So, with that scenario now fully in mind, fast forward another four or five generations. Those world wars of the twentieth century will be about as significant as the Napoleonic Wars are to people today. Those generations will have their own war dead to grieve over, and they just won’t have any spare tears for those who were with Willie McBride or Private Ryan. It is just a matter of fact and taking a cold hard look at the reality of our world and our place in it at this time.

When I was about 20 years old, I was like most young men of that age with good health and living in a brave new world, I was 10 foot tall and bulletproof. Upon the death of my grandfather, aged 81, I attended his funeral in the town of Inverell in New South Wales. It was not a big affair; he was not a particularly religious man although his daughter, my mother, certainly was a strong believer and adherent to the Anglican Church teachings. He was to be buried in the town cemetery following a simple church ceremony, and funeral procession of cars let by the hearse out to the burial site just outside town. Given his age and other circumstances, his passing was no surprise to anyone, and as it was regarded just as his time to go, it was pretty much a funeral by the numbers, church service, procession, lower the coffin while a man in robes mutters words about dust to dust, then back to the house for the tea and cakes while we carefully talk in appropriate terms of what a wonderful man he was. Invariably at these occasions someone says “You know, that was a beautiful service. I am sure that George would be pleased with what was done for him today.”

While at the cemetery I wandered around a little bit reading the inscriptions on the tombstones just out of casual interest and just to pass the time until the family would be ready to go. One inscription really did have an impact on me and I remember it to this day and it sobers me to think of it from time to time.

The tombstone inscription reads:
Remember me as you pass by,
          As you are now, so once was I,
          As I am now, you soon shall be,
          So, prepare yourself to follow me.

And who cared about this person? By the appearance of the grave that the person was now long gone and long forgotten. Perhaps a photograph and name and basic details entered on some enthusiastic person’s genealogical records, something that has become so fashionable to do these days. But other than a trophy to show off to others with similar interest, this person’s life has absolutely no relevance at all to those living today. It is most likely that those who grieved over this person’s grave side as he was “laid to rest” have similarly followed him just as he predicted on his gravestone inscription.

I believe that we place the wrong kind of importance on funerals. It is very clear that the occasions are necessary and serve a purpose. People’s opinion of what that purpose is though, has been clouded over by delusions of supernatural things taking place. When you take an objective look at funerals, you can clearly see what the purpose of a funeral is. The ceremony gives comfort to the living who knew and loved the deceased person. We feel a responsibility to “do the right thing” and "pay our respects" for revered persons when they die. Grief needs to be dealt with somehow and funerals help us understand that the person is no longer accessible to us so it provides closure. We show that we are dealing with all the natural human emotional responses, and we tearfully say our goodbyes. We must do and be seen to do the right and respectful thing not only for the deceased, but for ourselves so that our conscience can be cleared. We call it closure by doing all we can do and now since there is nothing else for it, we can move on with our lives.

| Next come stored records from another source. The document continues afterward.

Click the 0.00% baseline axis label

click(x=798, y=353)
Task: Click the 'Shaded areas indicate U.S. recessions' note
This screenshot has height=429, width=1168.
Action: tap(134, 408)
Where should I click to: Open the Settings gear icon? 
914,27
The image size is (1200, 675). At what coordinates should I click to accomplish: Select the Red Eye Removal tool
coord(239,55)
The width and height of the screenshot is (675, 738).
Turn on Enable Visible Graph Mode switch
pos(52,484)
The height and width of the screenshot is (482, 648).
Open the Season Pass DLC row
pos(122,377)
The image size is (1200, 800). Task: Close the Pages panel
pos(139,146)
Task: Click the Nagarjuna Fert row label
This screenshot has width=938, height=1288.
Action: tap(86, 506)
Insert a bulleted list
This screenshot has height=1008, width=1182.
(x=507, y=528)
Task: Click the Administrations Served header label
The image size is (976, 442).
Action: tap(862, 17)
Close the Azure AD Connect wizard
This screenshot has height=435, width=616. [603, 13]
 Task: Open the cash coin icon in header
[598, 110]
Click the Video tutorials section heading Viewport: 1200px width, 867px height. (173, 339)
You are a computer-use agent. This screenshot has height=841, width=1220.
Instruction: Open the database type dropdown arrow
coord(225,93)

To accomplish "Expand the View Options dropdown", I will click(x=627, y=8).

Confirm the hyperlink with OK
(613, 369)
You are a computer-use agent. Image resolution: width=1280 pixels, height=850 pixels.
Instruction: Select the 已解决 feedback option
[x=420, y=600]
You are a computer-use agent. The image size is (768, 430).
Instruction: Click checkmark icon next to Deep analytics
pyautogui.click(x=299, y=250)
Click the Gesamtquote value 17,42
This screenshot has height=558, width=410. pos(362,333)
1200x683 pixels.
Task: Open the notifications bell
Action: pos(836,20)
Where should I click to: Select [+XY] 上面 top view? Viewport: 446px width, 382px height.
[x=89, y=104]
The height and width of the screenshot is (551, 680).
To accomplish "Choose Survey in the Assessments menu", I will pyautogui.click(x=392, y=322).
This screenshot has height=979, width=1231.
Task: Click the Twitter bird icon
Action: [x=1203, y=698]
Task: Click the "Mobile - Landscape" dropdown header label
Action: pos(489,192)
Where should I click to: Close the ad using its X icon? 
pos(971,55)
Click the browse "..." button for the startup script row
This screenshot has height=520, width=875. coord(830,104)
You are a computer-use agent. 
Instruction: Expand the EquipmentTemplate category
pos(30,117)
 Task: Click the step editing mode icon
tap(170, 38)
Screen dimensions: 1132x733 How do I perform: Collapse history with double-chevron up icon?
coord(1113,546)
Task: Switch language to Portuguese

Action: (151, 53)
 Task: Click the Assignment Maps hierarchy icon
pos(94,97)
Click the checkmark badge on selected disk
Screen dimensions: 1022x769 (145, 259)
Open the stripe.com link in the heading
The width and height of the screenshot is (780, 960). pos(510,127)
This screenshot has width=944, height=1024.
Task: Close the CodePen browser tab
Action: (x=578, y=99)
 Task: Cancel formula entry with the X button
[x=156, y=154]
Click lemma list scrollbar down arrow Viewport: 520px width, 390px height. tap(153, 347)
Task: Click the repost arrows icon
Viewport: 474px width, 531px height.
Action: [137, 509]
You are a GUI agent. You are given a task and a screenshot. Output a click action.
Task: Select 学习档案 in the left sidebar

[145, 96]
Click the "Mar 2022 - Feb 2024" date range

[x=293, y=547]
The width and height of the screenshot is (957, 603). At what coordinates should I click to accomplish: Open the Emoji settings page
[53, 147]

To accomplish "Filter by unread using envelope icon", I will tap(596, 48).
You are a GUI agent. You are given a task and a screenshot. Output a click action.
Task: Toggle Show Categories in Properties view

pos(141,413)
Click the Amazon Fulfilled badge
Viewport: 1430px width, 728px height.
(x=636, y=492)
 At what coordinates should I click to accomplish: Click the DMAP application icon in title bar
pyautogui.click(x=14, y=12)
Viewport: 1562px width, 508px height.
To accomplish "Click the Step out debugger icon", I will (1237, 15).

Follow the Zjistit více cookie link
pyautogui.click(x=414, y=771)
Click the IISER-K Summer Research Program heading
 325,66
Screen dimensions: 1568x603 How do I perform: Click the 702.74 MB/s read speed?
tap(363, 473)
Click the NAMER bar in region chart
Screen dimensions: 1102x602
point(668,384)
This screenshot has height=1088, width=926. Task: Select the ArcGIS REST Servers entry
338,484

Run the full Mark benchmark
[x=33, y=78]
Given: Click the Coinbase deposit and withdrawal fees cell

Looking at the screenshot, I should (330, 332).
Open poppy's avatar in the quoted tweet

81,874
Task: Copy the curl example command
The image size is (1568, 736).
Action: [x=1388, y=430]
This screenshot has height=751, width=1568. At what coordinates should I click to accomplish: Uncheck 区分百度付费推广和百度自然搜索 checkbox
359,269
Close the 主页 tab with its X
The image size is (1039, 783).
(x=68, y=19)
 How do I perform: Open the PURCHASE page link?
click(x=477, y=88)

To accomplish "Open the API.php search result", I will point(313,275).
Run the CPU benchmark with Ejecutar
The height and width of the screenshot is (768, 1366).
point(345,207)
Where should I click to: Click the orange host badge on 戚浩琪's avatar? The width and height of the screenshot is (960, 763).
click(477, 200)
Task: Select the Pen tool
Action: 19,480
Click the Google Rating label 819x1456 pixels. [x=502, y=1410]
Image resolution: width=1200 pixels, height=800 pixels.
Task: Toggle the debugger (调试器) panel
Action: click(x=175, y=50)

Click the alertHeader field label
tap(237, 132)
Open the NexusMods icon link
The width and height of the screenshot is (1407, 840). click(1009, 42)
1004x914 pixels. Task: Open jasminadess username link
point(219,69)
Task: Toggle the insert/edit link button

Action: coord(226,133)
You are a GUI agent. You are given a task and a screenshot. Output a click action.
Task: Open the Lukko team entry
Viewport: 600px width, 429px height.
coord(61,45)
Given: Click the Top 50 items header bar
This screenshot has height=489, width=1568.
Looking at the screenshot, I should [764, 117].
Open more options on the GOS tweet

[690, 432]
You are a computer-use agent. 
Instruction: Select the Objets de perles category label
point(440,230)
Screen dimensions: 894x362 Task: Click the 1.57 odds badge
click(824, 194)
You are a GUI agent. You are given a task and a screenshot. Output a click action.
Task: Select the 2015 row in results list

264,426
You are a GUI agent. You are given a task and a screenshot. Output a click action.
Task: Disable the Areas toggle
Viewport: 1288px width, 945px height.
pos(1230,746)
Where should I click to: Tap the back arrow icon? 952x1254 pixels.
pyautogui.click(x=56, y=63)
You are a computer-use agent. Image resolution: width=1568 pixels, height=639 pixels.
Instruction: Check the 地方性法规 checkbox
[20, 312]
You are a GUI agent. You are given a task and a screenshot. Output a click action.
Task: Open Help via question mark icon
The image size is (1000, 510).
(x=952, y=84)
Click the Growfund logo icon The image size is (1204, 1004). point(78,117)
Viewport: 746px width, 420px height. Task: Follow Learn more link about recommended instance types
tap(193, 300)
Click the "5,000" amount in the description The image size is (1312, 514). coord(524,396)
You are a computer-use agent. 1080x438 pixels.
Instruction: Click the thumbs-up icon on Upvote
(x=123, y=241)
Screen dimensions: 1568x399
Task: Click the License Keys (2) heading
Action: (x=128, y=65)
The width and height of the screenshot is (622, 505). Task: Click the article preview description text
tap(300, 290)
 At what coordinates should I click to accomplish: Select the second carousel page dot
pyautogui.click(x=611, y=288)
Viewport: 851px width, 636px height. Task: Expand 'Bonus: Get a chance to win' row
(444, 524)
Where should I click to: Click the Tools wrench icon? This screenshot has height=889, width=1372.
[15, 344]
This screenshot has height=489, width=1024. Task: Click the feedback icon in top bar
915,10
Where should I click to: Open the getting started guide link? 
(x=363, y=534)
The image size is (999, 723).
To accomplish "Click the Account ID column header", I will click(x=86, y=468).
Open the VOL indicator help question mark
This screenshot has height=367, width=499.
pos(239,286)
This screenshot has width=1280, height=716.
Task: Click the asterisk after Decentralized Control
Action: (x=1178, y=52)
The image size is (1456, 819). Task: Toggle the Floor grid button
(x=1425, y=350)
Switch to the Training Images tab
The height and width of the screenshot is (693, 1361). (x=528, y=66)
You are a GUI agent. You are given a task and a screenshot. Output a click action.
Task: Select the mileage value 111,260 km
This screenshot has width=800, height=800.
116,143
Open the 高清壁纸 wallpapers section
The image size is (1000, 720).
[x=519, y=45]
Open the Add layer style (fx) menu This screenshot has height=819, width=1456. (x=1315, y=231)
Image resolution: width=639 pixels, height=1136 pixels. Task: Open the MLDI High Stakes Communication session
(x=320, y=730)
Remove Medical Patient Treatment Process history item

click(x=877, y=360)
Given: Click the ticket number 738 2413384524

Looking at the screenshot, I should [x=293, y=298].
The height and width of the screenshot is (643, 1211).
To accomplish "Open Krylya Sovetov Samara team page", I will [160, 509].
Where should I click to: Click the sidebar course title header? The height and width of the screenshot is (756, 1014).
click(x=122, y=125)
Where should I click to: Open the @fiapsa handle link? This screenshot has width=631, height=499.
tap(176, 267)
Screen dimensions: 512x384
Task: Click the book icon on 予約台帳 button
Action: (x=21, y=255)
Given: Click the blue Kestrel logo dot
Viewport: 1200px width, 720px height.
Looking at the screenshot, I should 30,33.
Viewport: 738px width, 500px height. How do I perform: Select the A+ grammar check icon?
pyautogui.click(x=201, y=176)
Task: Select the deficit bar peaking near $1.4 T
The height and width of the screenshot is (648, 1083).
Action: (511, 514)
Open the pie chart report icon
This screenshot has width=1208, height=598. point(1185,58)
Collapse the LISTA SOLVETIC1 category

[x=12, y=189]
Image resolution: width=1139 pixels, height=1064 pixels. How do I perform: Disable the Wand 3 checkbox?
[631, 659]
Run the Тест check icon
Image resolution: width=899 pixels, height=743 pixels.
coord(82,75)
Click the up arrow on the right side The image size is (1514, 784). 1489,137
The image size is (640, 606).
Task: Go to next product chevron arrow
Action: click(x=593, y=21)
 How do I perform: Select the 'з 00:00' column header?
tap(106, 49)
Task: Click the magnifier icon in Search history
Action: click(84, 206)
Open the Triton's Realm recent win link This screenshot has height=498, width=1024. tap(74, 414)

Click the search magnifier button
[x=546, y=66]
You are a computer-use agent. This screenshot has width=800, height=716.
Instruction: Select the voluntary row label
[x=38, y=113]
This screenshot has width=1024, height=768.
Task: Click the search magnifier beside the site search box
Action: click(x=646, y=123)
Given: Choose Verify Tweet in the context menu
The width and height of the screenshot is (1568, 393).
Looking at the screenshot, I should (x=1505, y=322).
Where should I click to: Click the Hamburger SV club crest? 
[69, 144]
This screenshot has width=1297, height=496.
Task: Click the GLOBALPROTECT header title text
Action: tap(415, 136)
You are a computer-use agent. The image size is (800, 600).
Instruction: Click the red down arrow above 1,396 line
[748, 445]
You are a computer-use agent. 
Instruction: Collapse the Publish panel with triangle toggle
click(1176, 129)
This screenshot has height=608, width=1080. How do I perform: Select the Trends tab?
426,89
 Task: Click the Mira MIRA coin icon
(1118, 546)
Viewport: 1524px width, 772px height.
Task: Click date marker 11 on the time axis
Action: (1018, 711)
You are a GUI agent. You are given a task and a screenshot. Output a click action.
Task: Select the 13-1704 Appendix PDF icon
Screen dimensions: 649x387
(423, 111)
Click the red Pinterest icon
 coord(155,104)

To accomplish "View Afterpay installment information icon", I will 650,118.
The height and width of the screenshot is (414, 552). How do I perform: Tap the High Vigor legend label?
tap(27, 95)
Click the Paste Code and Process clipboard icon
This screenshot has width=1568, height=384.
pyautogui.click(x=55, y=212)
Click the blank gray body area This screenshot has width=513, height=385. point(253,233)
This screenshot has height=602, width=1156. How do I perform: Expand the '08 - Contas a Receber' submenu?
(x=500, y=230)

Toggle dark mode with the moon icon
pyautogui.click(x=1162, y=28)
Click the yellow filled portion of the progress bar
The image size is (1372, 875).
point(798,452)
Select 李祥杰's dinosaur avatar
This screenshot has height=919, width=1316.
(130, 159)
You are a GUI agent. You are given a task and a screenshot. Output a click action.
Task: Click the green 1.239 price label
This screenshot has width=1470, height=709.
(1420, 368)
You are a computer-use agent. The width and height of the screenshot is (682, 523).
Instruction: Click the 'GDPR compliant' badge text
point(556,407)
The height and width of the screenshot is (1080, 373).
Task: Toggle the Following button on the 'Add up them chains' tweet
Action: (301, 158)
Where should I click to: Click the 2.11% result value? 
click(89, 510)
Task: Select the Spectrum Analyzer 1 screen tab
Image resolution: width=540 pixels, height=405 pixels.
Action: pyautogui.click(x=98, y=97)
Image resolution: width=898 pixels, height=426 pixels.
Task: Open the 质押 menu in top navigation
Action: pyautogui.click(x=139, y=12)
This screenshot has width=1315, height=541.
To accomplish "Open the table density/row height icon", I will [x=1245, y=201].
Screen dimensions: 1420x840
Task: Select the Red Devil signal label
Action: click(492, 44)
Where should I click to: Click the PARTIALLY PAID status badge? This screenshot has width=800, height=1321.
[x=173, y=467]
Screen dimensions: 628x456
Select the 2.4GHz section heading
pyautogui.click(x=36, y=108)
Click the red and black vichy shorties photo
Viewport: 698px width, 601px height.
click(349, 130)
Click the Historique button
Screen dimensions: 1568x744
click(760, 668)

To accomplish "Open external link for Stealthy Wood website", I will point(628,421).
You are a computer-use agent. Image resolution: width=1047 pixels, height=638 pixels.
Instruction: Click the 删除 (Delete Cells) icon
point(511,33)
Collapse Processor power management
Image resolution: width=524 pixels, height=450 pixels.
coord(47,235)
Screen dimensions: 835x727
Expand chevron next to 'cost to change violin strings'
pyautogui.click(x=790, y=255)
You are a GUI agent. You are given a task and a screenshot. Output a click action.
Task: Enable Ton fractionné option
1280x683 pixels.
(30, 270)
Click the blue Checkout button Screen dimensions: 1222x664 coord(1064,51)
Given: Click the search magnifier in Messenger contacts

But, make no mistake, beneath this wonderful pantomime, it was the moving on that we wanted to do in the first place. And that is why funerals are for the living.

But it is not the funeral, the service, the words spoken, the process of cremation or burial, a wall plaque or tombstone, or any other such detail that will matter to anyone at all once the current generation has also passed away. Once there is no one to remember the person that was, that person does not exist, just as he did not exist before he was born.

 

“Ah, make the most of what we yet may spend,
          Before we too into the Dust descend;
          Dust into Dust, and under Dust to lie
          Sans Wine, sans Song, sans Singer, and--sans End!